▸ Reading text
▬▬▬▬▬▬▬▬▬▬

Since I have retired from my teaching job I have decided to write a blog each Monday on weather topics. I think that if you see this aspect of my personality you will understand some of the quilts that I make. I will try to keep these weather blogs short and simple so if you are reading you won’t have too much to absorb at once.
My northern lights quilt. Colors happening high up in the atmosphere. 12 in by 12 in. I just gave this quilt away to someone I worked with at my college.
So here goes my first Monday weather blog….we have to start with the basics.
What is the atmosphere? What is it made of?
The atmosphere is the blanket of gases that surrounds the Earth. The atmosphere is quite thin. If the Earth were shrunk down to the size of an apple, the atmosphere would be the thickness of the skin of the apple. Most people know that the atmosphere is made up of nitrogen gas, oxygen gas, and other gases like carbon dioxide and water vapor as well as what I like to call crud. These are things like dust, pollen, ash, salt particles that get suspended in the air. However, what a lot of folks get wrong is that they think oxygen is the most abundant gas in the atmosphere. Actually nitrogen is 77% of the air and oxygen is 21% of the air. So nitrogen is the most abundant. Things like carbon dioxide and water vapor are only found in small amounts in the air. And just because we breathe in oxygen it does not mean it is the #1 gas.

▬▬▬▬▬▬▬▬▬▬

▸ Dataset records

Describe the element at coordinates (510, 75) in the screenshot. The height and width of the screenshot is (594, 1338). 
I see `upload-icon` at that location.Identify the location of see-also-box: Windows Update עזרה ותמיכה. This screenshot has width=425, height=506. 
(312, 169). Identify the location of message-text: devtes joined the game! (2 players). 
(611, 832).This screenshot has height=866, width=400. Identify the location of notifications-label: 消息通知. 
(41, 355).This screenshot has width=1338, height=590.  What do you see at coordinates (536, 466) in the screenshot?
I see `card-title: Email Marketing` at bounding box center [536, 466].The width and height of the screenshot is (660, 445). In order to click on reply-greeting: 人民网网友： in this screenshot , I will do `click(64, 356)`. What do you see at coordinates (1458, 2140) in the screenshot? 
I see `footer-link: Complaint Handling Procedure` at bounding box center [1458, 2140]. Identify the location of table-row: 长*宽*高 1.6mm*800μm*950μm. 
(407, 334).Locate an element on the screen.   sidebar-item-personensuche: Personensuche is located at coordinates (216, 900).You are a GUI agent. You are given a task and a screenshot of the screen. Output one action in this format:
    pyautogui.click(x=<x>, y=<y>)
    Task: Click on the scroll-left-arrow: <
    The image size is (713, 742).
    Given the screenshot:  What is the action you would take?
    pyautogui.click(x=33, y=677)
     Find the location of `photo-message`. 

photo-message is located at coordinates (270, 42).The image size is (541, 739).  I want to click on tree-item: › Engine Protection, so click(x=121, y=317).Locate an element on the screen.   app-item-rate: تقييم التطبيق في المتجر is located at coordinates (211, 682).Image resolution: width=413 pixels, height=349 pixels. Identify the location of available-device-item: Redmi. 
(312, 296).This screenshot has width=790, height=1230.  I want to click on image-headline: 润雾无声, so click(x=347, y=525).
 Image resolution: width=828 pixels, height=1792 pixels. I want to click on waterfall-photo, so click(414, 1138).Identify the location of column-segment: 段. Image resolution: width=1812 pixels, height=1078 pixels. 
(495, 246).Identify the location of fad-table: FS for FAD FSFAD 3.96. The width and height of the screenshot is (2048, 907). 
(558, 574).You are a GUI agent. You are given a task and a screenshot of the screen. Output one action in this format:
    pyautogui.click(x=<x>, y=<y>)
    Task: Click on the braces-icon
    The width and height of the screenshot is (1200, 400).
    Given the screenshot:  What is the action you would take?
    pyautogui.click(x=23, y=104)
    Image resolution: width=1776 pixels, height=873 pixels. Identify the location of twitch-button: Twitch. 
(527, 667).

▬▬▬▬▬▬▬▬▬▬

▸ Tasks
1. Summarize the blog post about the atmosphere in two sentences.
2. In the blog post about the atmosphere, what things does the author count as "crud"? List all of them.
3. Extend the blog post about the atmosphere, picking up after its last sentence.
The entries are separate material and have no connection to the blog post about the atmosphere.

▸ Responses
1. After retiring from teaching, the author decided to write a short weather blog each Monday and begins with the basics of what the atmosphere is and what it is made of. The atmosphere is a thin blanket of gases around the Earth, and although many people think oxygen is its most abundant gas, nitrogen makes up 77% of the air while oxygen makes up 21%.

2.
- Dust
- Pollen
- Ash
- Salt particles

3.
What is weather?
Weather is the condition of the atmosphere at a particular time and place. These conditions would include temperature, humidity(moisture), winds, clouds, precipitation (precip), air pressure. Weather conditions can vary a lot from place to place and from time to time. Weather can change slowly or quickly. Most of us can recall a time that it can go from warm and beautiful to yucky and cold in a very short time. I know when I first lived in Rock Springs, Wyoming people would say that if I did not like the weather now just wait a little and it would change. And they were right! Weather conditions are measured all over the world every hour on the hour every day of the year. The collection of all this weather information allows meteorologists to make forecasts of what the future weather will be.
What is climate? How is that different than weather?
Climate is the average weather for a location. It usually is a 30 year average. Sometimes weather people on TV call climate the normal weather. For example, if you want to know the average temperature on the 4th of July in a city such as NYC you would take the temperature on this day for 30 years and do some math to find the average. Of course the temperature on the 4th of July in NYC this year could vary a lot from this average.
I like to think of climate as what you expect to have and weather as what you actually get.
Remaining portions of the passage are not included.